YOUR OBJECTIVE:
Go through the data below line by line and count those containing the word "height". Reply with the count only.

INFORMATION SHOWN:
>>>>

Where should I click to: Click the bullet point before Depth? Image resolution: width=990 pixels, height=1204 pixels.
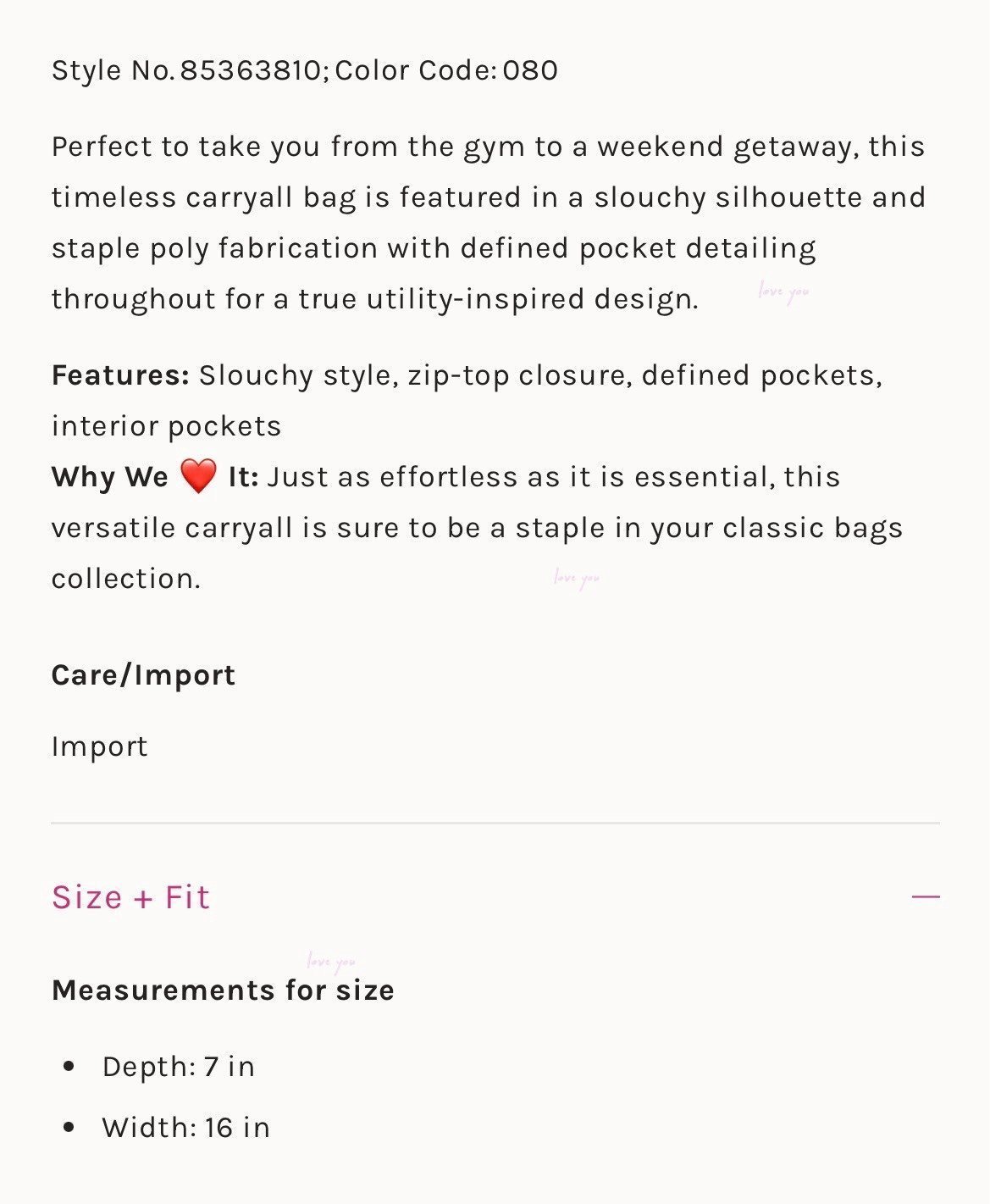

<<<<
>>>>

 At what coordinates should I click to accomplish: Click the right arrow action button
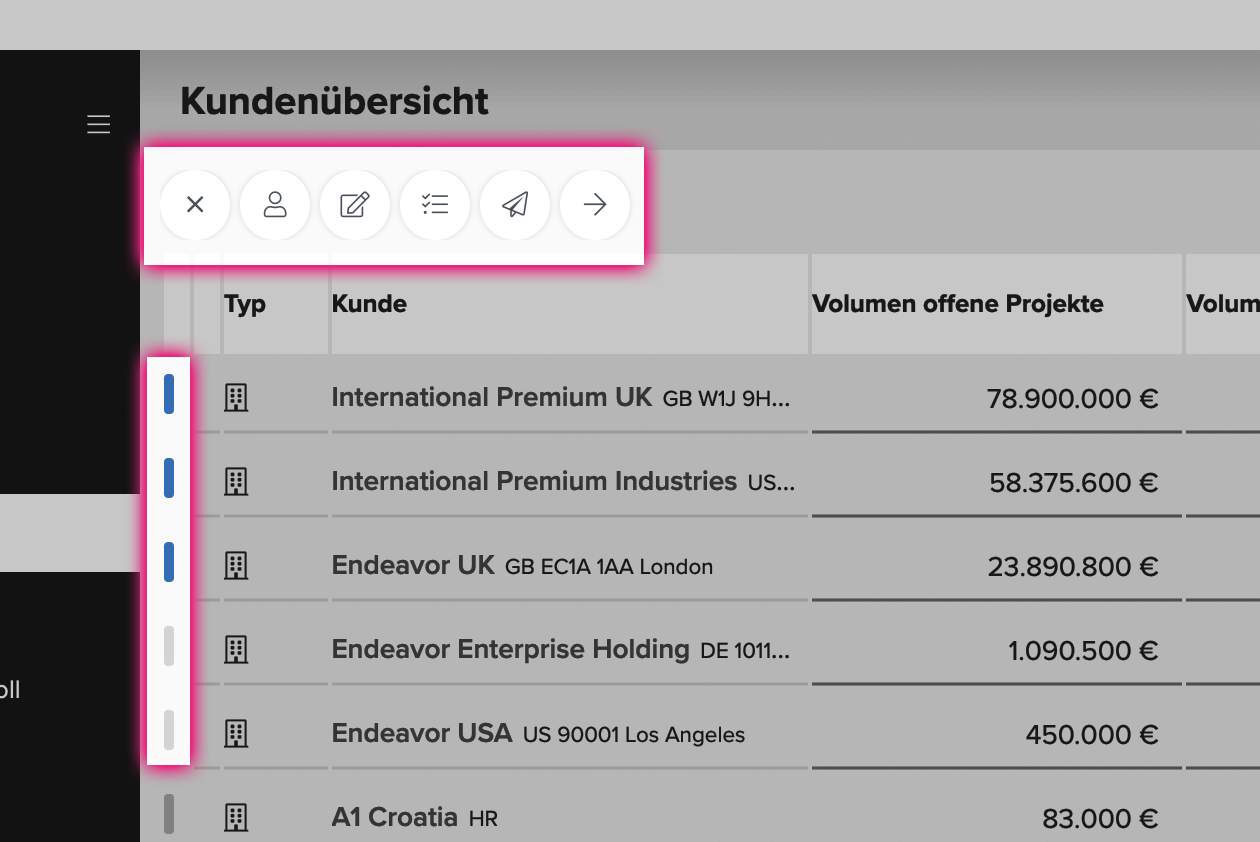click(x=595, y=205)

<<<<
>>>>

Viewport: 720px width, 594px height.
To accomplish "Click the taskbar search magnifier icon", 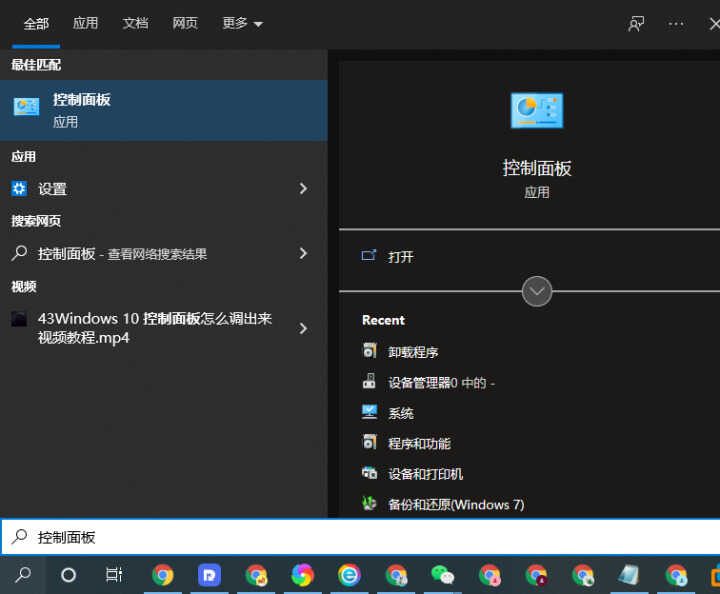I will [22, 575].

<<<<

WRITTEN ANSWER:
2